#### RECORDS FOR THIS TASK
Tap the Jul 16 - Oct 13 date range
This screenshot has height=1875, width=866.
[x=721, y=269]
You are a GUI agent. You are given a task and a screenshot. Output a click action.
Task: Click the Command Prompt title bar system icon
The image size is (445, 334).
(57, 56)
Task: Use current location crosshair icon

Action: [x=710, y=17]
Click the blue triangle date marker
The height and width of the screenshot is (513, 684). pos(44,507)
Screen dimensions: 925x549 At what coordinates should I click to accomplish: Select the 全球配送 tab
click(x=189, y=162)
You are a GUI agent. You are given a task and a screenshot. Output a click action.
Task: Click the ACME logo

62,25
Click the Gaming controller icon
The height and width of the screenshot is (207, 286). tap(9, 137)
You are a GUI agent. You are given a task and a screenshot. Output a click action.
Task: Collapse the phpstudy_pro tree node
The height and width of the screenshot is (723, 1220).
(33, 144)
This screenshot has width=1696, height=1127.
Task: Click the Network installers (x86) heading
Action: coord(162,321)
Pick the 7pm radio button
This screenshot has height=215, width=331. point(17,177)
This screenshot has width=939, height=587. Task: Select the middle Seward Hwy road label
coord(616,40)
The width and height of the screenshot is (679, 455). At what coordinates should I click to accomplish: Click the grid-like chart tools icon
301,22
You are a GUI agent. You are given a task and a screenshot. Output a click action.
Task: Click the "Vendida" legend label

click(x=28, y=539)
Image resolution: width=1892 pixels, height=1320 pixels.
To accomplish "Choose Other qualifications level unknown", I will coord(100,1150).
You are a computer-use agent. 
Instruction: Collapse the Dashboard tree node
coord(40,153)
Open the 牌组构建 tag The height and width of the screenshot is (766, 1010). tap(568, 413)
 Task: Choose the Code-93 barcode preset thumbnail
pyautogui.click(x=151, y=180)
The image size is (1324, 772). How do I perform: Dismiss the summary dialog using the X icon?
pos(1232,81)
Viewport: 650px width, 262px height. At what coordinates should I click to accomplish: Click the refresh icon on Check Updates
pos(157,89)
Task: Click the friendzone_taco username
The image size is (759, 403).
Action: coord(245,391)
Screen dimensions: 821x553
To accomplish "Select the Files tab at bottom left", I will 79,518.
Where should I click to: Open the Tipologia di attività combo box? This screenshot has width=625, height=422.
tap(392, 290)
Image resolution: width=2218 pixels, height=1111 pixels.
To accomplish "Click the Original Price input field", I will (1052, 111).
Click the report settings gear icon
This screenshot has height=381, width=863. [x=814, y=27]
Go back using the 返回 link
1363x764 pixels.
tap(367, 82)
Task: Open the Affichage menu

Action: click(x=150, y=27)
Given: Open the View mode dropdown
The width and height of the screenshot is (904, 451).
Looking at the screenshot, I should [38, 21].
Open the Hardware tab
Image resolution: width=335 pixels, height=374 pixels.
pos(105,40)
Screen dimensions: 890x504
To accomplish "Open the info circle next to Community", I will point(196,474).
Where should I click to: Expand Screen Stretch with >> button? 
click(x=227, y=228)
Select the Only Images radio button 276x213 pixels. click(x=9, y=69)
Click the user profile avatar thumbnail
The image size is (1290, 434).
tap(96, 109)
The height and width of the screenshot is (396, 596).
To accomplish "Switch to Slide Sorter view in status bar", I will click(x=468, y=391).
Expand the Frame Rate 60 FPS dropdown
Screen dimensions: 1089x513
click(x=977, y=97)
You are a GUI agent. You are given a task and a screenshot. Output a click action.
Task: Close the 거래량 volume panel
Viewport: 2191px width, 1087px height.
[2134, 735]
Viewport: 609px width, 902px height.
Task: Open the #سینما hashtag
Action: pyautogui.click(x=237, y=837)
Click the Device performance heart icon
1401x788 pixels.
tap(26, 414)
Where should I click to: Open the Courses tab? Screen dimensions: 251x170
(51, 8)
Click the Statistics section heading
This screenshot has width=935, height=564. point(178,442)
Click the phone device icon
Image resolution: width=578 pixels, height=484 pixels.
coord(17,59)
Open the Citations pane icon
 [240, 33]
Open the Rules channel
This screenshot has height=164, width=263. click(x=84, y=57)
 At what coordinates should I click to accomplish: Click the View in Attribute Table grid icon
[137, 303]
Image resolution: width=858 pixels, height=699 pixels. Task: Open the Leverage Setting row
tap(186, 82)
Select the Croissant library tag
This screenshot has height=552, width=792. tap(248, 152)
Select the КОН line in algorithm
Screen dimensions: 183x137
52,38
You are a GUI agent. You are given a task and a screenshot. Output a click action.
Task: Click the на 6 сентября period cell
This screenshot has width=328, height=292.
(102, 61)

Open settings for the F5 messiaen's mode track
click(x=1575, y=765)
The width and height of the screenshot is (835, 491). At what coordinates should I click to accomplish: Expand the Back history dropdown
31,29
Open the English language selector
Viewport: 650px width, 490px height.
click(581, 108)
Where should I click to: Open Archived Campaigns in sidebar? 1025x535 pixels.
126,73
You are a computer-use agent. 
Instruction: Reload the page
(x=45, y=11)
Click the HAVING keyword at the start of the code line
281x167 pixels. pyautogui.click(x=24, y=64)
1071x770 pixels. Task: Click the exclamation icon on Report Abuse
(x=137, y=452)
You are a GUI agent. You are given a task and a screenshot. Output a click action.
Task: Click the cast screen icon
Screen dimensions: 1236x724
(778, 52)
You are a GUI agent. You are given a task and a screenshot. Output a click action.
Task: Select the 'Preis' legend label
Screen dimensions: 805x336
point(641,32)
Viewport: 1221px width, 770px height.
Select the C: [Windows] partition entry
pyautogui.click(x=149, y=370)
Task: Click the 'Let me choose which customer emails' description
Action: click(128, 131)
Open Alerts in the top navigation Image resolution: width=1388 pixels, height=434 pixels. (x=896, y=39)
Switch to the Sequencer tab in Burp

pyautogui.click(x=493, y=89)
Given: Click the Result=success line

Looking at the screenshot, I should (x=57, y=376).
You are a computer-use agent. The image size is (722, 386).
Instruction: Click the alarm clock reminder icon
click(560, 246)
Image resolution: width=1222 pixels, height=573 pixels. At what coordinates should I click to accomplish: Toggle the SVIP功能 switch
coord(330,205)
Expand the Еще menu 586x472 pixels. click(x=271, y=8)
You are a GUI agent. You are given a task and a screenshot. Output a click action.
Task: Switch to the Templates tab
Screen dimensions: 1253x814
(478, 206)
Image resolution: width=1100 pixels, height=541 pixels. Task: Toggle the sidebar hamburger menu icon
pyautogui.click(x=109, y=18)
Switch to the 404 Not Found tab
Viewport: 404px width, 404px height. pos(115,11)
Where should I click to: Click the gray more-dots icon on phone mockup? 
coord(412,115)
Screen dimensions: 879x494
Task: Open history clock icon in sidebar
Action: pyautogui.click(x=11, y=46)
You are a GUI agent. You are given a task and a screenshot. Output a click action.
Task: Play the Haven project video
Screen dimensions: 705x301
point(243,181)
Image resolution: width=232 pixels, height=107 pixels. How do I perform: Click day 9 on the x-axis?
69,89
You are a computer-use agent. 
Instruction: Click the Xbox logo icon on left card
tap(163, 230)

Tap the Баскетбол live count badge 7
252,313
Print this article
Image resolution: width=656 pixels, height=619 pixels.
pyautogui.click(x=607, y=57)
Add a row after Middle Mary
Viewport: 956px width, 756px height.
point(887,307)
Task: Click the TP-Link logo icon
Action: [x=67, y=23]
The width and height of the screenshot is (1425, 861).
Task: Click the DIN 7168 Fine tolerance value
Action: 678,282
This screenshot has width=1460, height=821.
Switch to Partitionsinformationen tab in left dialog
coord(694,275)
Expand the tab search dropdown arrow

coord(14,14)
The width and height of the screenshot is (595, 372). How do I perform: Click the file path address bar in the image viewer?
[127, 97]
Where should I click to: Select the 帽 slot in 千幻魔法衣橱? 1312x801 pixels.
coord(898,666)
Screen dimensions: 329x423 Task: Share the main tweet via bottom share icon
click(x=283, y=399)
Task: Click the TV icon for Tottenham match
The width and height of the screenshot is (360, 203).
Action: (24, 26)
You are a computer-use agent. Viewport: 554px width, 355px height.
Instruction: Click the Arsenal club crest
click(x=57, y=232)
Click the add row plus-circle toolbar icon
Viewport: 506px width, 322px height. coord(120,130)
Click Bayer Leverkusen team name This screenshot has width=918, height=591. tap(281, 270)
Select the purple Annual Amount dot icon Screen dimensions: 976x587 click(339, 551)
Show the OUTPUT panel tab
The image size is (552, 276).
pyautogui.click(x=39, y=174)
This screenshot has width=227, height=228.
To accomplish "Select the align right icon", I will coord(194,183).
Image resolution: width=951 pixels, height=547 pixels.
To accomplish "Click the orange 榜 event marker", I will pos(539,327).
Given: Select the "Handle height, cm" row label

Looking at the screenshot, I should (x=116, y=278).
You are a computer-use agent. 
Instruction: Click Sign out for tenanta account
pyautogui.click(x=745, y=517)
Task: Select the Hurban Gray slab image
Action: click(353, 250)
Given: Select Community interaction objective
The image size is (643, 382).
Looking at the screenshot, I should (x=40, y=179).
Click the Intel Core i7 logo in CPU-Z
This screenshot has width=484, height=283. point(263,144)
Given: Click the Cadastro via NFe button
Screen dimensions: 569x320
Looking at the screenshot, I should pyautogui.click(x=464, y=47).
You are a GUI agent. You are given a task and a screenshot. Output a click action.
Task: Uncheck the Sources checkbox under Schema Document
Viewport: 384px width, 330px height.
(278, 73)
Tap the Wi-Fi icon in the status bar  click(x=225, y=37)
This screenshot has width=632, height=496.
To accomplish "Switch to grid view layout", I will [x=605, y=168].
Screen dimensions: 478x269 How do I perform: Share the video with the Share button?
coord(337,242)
########
■ **REQUIRED TASK**
Rewrite everything from the line containing "Where should I click to: Open Archived" down to the line containing "point(641,32)", replacing each "icon" with "symbol" and leaving the rest unchanged.

■ **RESULT OF THE EXERCISE**
Where should I click to: Open Archived Campaigns in sidebar? 1025x535 pixels.
126,73
You are a computer-use agent. 
Instruction: Reload the page
(x=45, y=11)
Click the HAVING keyword at the start of the code line
281x167 pixels. pyautogui.click(x=24, y=64)
1071x770 pixels. Task: Click the exclamation symbol on Report Abuse
(x=137, y=452)
You are a GUI agent. You are given a task and a screenshot. Output a click action.
Task: Click the cast screen symbol
Screen dimensions: 1236x724
(778, 52)
You are a GUI agent. You are given a task and a screenshot. Output a click action.
Task: Select the 'Preis' legend label
Screen dimensions: 805x336
point(641,32)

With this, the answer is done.